• _Collected data entries_:

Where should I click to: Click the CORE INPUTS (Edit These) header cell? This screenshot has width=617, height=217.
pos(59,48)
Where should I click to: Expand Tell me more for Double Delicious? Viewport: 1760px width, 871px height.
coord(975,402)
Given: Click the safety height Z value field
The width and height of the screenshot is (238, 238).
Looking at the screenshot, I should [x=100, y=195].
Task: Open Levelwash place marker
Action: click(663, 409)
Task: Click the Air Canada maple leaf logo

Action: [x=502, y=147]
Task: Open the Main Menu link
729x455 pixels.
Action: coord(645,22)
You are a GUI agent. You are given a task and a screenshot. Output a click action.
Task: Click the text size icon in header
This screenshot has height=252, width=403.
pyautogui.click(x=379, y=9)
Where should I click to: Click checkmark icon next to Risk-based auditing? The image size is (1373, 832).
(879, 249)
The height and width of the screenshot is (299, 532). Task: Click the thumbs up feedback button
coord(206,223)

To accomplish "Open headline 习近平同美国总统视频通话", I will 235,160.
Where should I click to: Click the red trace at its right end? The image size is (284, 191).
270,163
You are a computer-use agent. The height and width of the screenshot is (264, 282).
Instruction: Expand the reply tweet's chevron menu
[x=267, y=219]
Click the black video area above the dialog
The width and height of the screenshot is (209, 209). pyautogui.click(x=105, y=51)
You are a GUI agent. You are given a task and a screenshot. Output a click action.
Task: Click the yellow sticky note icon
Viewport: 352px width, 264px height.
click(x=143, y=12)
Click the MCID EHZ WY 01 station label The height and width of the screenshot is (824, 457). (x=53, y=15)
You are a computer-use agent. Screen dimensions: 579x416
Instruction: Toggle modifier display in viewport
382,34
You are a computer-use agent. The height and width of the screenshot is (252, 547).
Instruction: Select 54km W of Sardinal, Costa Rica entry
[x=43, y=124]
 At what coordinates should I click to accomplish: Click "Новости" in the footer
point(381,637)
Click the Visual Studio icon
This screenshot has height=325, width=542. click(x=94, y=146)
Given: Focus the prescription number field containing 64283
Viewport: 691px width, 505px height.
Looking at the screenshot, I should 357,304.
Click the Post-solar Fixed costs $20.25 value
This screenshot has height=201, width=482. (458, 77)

• _What needs to be done_: From the line containing "Viewport: 352px width, 264px height." down to the final line of the data, write out every line exactly; both the first and last of these belong in your answer, and nothing else does.

• _Your response_:
Viewport: 352px width, 264px height.
click(x=143, y=12)
Click the MCID EHZ WY 01 station label The height and width of the screenshot is (824, 457). (x=53, y=15)
You are a computer-use agent. Screen dimensions: 579x416
Instruction: Toggle modifier display in viewport
382,34
You are a computer-use agent. The height and width of the screenshot is (252, 547).
Instruction: Select 54km W of Sardinal, Costa Rica entry
[x=43, y=124]
 At what coordinates should I click to accomplish: Click "Новости" in the footer
point(381,637)
Click the Visual Studio icon
This screenshot has height=325, width=542. click(x=94, y=146)
Given: Focus the prescription number field containing 64283
Viewport: 691px width, 505px height.
Looking at the screenshot, I should 357,304.
Click the Post-solar Fixed costs $20.25 value
This screenshot has height=201, width=482. (458, 77)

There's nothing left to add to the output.